-- BEGIN --
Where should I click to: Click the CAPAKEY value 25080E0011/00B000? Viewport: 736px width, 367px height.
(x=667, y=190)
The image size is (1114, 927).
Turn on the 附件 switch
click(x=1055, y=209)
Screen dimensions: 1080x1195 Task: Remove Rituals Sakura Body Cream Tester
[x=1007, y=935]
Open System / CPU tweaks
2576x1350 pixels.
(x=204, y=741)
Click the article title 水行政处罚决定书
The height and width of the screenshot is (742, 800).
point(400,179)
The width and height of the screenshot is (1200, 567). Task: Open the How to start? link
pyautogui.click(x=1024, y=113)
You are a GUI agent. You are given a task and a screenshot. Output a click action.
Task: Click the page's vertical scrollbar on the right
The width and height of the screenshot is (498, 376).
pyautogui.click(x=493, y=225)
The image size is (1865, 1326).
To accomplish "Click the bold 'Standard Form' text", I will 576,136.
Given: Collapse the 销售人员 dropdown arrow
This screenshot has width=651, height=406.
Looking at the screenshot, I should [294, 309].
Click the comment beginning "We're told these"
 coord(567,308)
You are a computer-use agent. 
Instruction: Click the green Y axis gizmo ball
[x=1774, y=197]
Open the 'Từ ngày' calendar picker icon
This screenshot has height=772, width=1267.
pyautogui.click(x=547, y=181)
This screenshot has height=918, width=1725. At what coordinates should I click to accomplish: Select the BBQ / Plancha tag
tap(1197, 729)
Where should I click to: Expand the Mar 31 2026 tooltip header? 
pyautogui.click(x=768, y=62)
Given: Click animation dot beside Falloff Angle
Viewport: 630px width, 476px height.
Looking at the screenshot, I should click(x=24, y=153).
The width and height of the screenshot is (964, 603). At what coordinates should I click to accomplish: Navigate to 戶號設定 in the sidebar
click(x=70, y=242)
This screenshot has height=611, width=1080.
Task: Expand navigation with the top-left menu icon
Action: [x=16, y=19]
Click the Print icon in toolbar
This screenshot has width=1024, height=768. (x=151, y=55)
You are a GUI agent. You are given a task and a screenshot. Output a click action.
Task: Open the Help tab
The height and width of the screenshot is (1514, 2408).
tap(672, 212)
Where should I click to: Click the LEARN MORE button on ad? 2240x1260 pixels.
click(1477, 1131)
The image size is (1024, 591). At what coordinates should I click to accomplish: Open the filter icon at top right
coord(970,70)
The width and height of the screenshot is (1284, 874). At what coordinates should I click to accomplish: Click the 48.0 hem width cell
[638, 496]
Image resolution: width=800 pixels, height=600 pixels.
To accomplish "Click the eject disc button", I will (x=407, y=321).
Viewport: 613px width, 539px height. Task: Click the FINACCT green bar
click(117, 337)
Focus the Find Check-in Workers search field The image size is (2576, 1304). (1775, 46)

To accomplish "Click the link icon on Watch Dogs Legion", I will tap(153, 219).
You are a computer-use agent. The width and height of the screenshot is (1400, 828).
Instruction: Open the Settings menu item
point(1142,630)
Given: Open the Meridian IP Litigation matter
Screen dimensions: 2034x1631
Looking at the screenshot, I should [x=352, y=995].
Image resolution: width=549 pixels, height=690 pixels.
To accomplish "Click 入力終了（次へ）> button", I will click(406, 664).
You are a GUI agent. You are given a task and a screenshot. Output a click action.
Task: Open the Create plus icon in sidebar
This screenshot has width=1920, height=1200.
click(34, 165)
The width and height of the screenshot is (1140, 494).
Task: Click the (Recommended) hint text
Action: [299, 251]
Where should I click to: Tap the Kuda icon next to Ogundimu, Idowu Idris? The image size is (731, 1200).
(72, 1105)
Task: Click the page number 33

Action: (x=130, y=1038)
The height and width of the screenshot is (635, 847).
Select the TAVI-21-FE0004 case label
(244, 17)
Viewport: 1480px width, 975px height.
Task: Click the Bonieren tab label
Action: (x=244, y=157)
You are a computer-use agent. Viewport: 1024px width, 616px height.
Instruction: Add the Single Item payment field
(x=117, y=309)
-- END --
■ **SET TASK**
Rewrite all of the lines above as a Markdown table with the columns Row and Line, where Row holds a running number and Line holds one line, and skip any blank lines.

■ **SOLUTION TO THIS TASK**
| Row | Line |
|---|---|
| 1 | Where should I click to: Click the CAPAKEY value 25080E0011/00B000? Viewport: 736px width, 367px height. |
| 2 | (x=667, y=190) |
| 3 | The image size is (1114, 927). |
| 4 | Turn on the 附件 switch |
| 5 | click(x=1055, y=209) |
| 6 | Screen dimensions: 1080x1195 Task: Remove Rituals Sakura Body Cream Tester |
| 7 | [x=1007, y=935] |
| 8 | Open System / CPU tweaks |
| 9 | 2576x1350 pixels. |
| 10 | (x=204, y=741) |
| 11 | Click the article title 水行政处罚决定书 |
| 12 | The height and width of the screenshot is (742, 800). |
| 13 | point(400,179) |
| 14 | The width and height of the screenshot is (1200, 567). Task: Open the How to start? link |
| 15 | pyautogui.click(x=1024, y=113) |
| 16 | You are a GUI agent. You are given a task and a screenshot. Output a click action. |
| 17 | Task: Click the page's vertical scrollbar on the right |
| 18 | The width and height of the screenshot is (498, 376). |
| 19 | pyautogui.click(x=493, y=225) |
| 20 | The image size is (1865, 1326). |
| 21 | To accomplish "Click the bold 'Standard Form' text", I will 576,136. |
| 22 | Given: Collapse the 销售人员 dropdown arrow |
| 23 | This screenshot has width=651, height=406. |
| 24 | Looking at the screenshot, I should [294, 309]. |
| 25 | Click the comment beginning "We're told these" |
| 26 |  coord(567,308) |
| 27 | You are a computer-use agent.  |
| 28 | Instruction: Click the green Y axis gizmo ball |
| 29 | [x=1774, y=197] |
| 30 | Open the 'Từ ngày' calendar picker icon |
| 31 | This screenshot has height=772, width=1267. |
| 32 | pyautogui.click(x=547, y=181) |
| 33 | This screenshot has height=918, width=1725. At what coordinates should I click to accomplish: Select the BBQ / Plancha tag |
| 34 | tap(1197, 729) |
| 35 | Where should I click to: Expand the Mar 31 2026 tooltip header?  |
| 36 | pyautogui.click(x=768, y=62) |
| 37 | Given: Click animation dot beside Falloff Angle |
| 38 | Viewport: 630px width, 476px height. |
| 39 | Looking at the screenshot, I should click(x=24, y=153). |
| 40 | The width and height of the screenshot is (964, 603). At what coordinates should I click to accomplish: Navigate to 戶號設定 in the sidebar |
| 41 | click(x=70, y=242) |
| 42 | This screenshot has height=611, width=1080. |
| 43 | Task: Expand navigation with the top-left menu icon |
| 44 | Action: [x=16, y=19] |
| 45 | Click the Print icon in toolbar |
| 46 | This screenshot has width=1024, height=768. (x=151, y=55) |
| 47 | You are a GUI agent. You are given a task and a screenshot. Output a click action. |
| 48 | Task: Open the Help tab |
| 49 | The height and width of the screenshot is (1514, 2408). |
| 50 | tap(672, 212) |
| 51 | Where should I click to: Click the LEARN MORE button on ad? 2240x1260 pixels. |
| 52 | click(1477, 1131) |
| 53 | The image size is (1024, 591). At what coordinates should I click to accomplish: Open the filter icon at top right |
| 54 | coord(970,70) |
| 55 | The width and height of the screenshot is (1284, 874). At what coordinates should I click to accomplish: Click the 48.0 hem width cell |
| 56 | [638, 496] |
| 57 | Image resolution: width=800 pixels, height=600 pixels. |
| 58 | To accomplish "Click the eject disc button", I will (x=407, y=321). |
| 59 | Viewport: 613px width, 539px height. Task: Click the FINACCT green bar |
| 60 | click(117, 337) |
| 61 | Focus the Find Check-in Workers search field The image size is (2576, 1304). (1775, 46) |
| 62 | To accomplish "Click the link icon on Watch Dogs Legion", I will tap(153, 219). |
| 63 | You are a computer-use agent. The width and height of the screenshot is (1400, 828). |
| 64 | Instruction: Open the Settings menu item |
| 65 | point(1142,630) |
| 66 | Given: Open the Meridian IP Litigation matter |
| 67 | Screen dimensions: 2034x1631 |
| 68 | Looking at the screenshot, I should [x=352, y=995]. |
| 69 | Image resolution: width=549 pixels, height=690 pixels. |
| 70 | To accomplish "Click 入力終了（次へ）> button", I will click(406, 664). |
| 71 | You are a GUI agent. You are given a task and a screenshot. Output a click action. |
| 72 | Task: Open the Create plus icon in sidebar |
| 73 | This screenshot has width=1920, height=1200. |
| 74 | click(34, 165) |
| 75 | The width and height of the screenshot is (1140, 494). |
| 76 | Task: Click the (Recommended) hint text |
| 77 | Action: [299, 251] |
| 78 | Where should I click to: Tap the Kuda icon next to Ogundimu, Idowu Idris? The image size is (731, 1200). |
| 79 | (72, 1105) |
| 80 | Task: Click the page number 33 |
| 81 | Action: (x=130, y=1038) |
| 82 | The height and width of the screenshot is (635, 847). |
| 83 | Select the TAVI-21-FE0004 case label |
| 84 | (244, 17) |
| 85 | Viewport: 1480px width, 975px height. |
| 86 | Task: Click the Bonieren tab label |
| 87 | Action: (x=244, y=157) |
| 88 | You are a computer-use agent. Viewport: 1024px width, 616px height. |
| 89 | Instruction: Add the Single Item payment field |
| 90 | (x=117, y=309) |